(1.) One common question arises in all these second appeals and that is whether certain lands which were granted to the holders of two offices of swastivachakam and vedaparayanam are liable to contribution under Section 69 of the Madras Hindu Religious Endowments Act, Under that section: Every math or temple and every specific endowment attached to a math or temple shall pay annually for meeting the expenses of the Board such contribution not exceeding one and a half per-centum of its income as the Board may determine. And endowment is defined by Section 9(11) as meaning: all property belonging to, or given or endowed for the support of, maths or temples or for the performance of any service or charity connected therewith and includes the premises of maths or temples but does not include gifts of property made as personal gifts or offerings to the head of a math or to the archaka or other employee of a temple.

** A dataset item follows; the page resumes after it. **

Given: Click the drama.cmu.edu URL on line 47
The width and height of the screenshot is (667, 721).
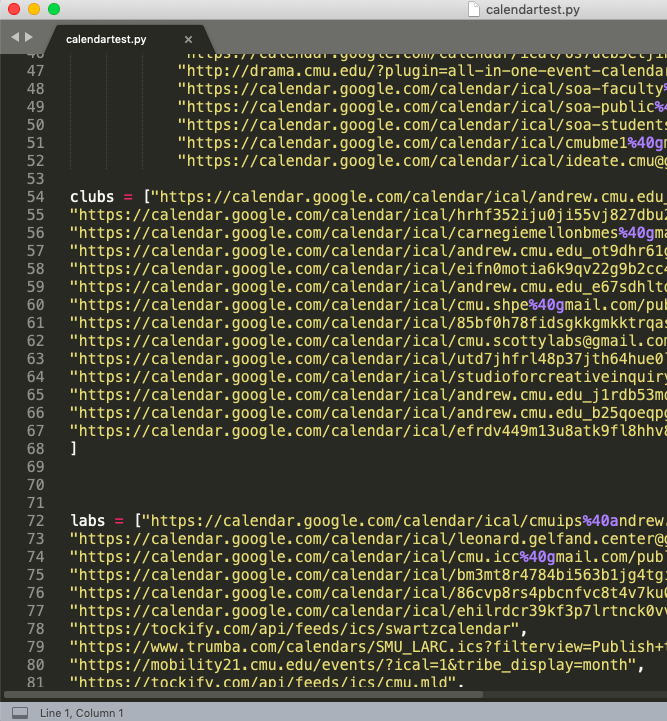Looking at the screenshot, I should click(x=422, y=71).
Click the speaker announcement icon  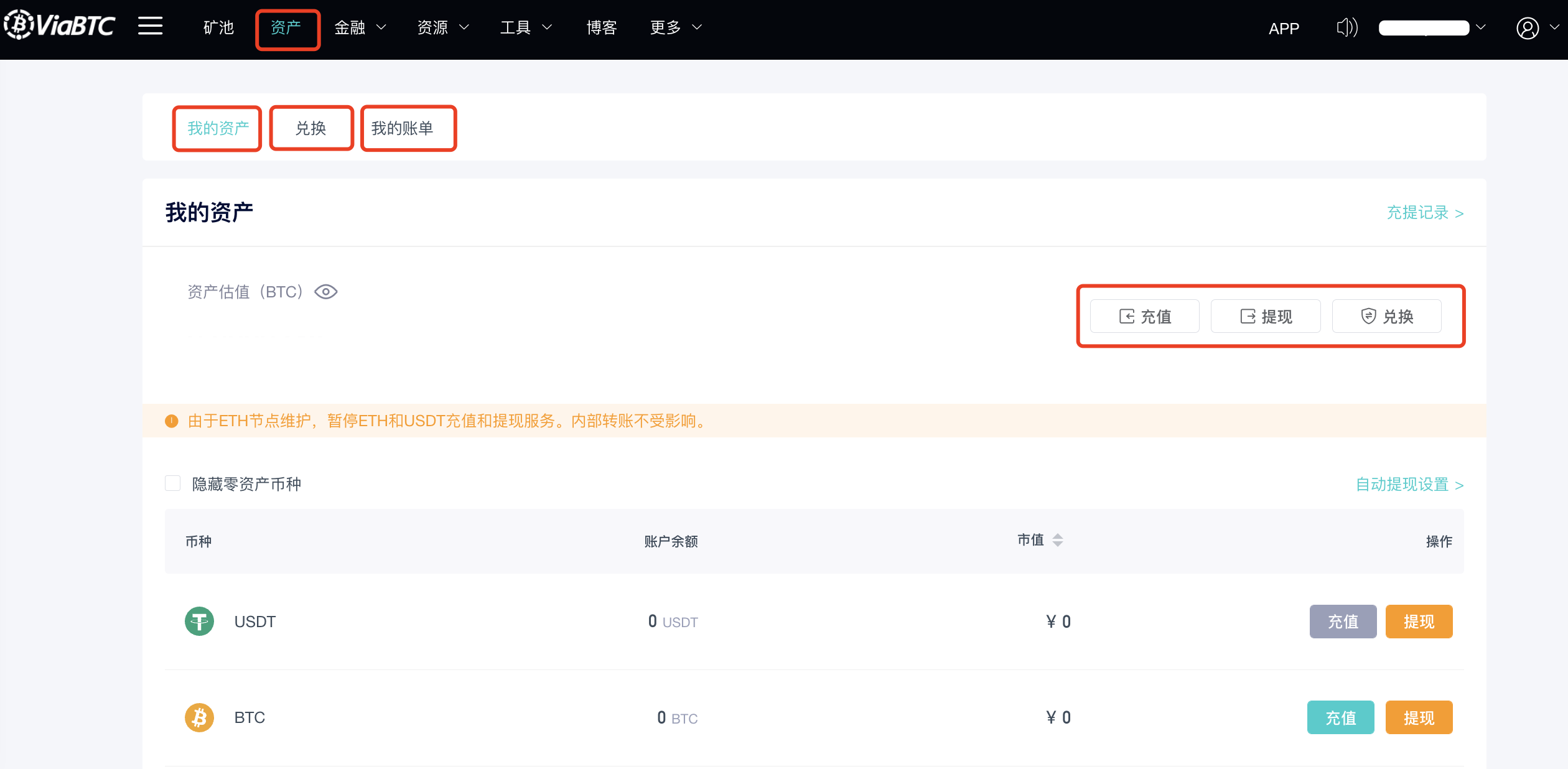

(2.) There is an observation of Curgenven, J., in Kotayya V/s. Tellamanda , to the effect that the definition of an endowment in Section 9 is wide enough to include properties which were given to the temple servants burdened with the performance of services connected with the temple. The learned Judge expressed his opinion on page 733 thus: An endowment includes (I am going to quote only the relevant portion) property given or endowed for the performance of any service connected with the temple . Ordinarily speaking the word endowment, I think, is restricted to property the title to which vests jn the institution endowed. But this definition is very wide and I am not prepared to say that a service inam held by a temple servant would not fall within it.
(3.) That this is mere obiter is shown by the fact that notwithstanding this expression of opinion, the learned Judge held that as the case before him arose under Section 44, which required a charge on the property and there was no charge in that case, no order could be passed under Section 44. Hence it is only an expression of opinion, though it be a strong expression of opinion. In the Hindu Religious Endowments Board, Madras V/s. Ghavali Vallayya S.A. No. 443 of 1943, the question arose directly for decision. That was a suit for contribution and the property involved was one which the learned Judge held was an archaka service inam and not a grant to the temple itself. Nevertheless, the learned Judge, Horwill, J., held that under Section 69, the property was liable to contribute. The learned Judge while referring to the definition of the expression "religious endowment"did not set out Section 9(11) in full but mentioned only this: All property.endowed for the support of maths or temples or for the performance of any service.connected therewith." and then expressed a strong view in favour of his conclusion and he relied upon the opinion of Curgenven, J., in the decision already referred to in Kotayya V/s. Yellamanda . Neither Judge referred to the last portion of the definition in Section 9 11) where it says that the endowment " does not include gifts of property made as personal gifts or offerings to the head of a math or to the archaka or other employee of a temple.